6. The WA Statutory Guidance for Mining Proposals March 2020, represents the most detailed requirements for a number of categories found in the jurisdictions examined in this howtoregulate article. Mining Proposals must cover the following numbered items:

(1) Cover Page(s) must include information about tenement(s) and tenement holder or authorised company/person.

(2) Tenement holder authorisation: If the mining proposal is submitted by a person other than the tenement holder(s), then it must include authorisation from all tenement holders.

(3) Environment Group Site details: description of mining operation, commodity mined, estimated commencement and completion dates among other administrative information.

(4) Proposal Description: The mining proposal must include a description of the mining activities that are the subject of the proposal and how the mine will operate.

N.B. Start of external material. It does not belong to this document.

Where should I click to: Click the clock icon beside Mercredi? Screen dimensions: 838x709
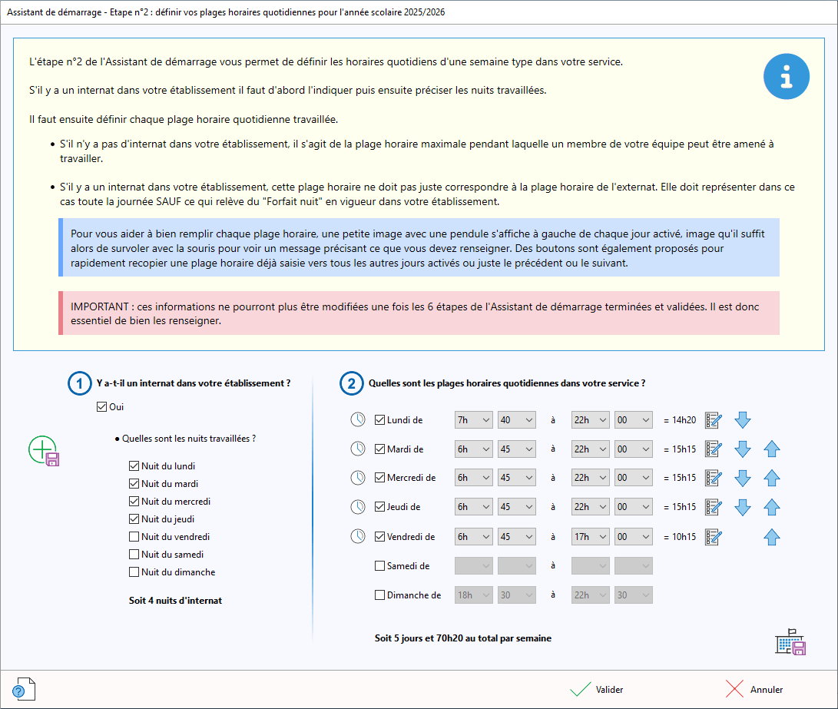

(5) Activity Details to be provided in the prescribed form at Appendix 1, which covers infrastructure and requires information about the area(s) of Key Mine Activities, such as (not exhaustive see Guidance for full list) dams, heap or vat leach facility, low-grade order stockpile (class1), Run-of-mine pad and Tailings or residue storage facility (classes 1 and 2).

(5.1) Additional Detail for Key Mine Activities (Appendix 2)

(5.2) Disturbance envelope: The mining proposal must include a disturbance envelope within which all activities will be contained, showing relevant tenement boundaries, tenement labels, and GDA (geographic latitude/longitude) coordinates in the prescribed measurement format

(5.3) Site Plan: The mining proposal must include an indicative map of the proposed layout of the mine activities in relation to the disturbance envelope and tenement boundaries.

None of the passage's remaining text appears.